Problem statement: Pick out each line of the material that contains the word "This". Capitalization must match.

Listing:
— begin —

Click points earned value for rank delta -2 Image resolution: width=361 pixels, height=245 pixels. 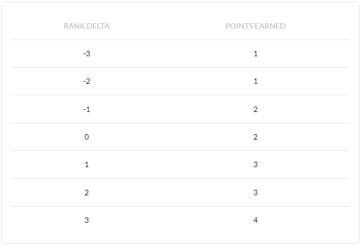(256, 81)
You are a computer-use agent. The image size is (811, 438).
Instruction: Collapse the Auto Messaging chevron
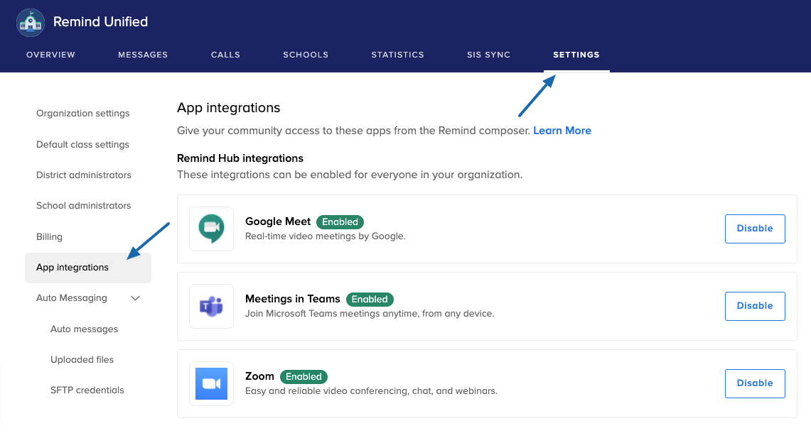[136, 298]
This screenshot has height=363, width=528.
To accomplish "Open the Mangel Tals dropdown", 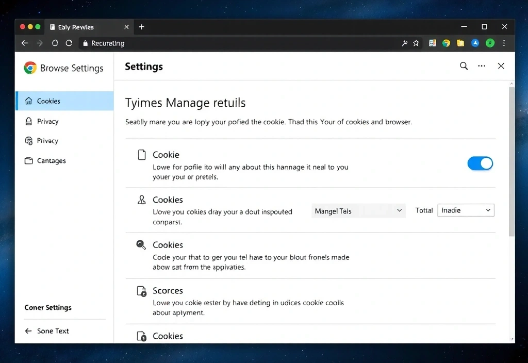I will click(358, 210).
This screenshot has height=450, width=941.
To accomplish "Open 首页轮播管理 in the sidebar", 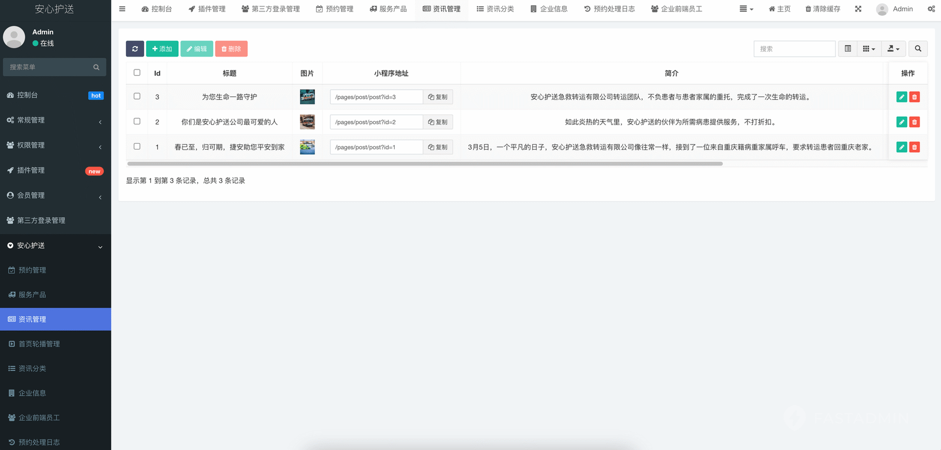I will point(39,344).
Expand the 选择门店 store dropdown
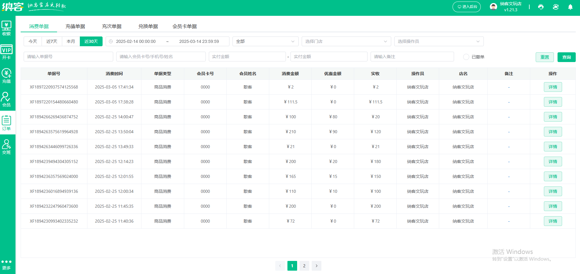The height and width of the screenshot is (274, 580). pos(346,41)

— end —

Answer in full:
This screenshot has height=363, width=528.
This screenshot has height=450, width=941.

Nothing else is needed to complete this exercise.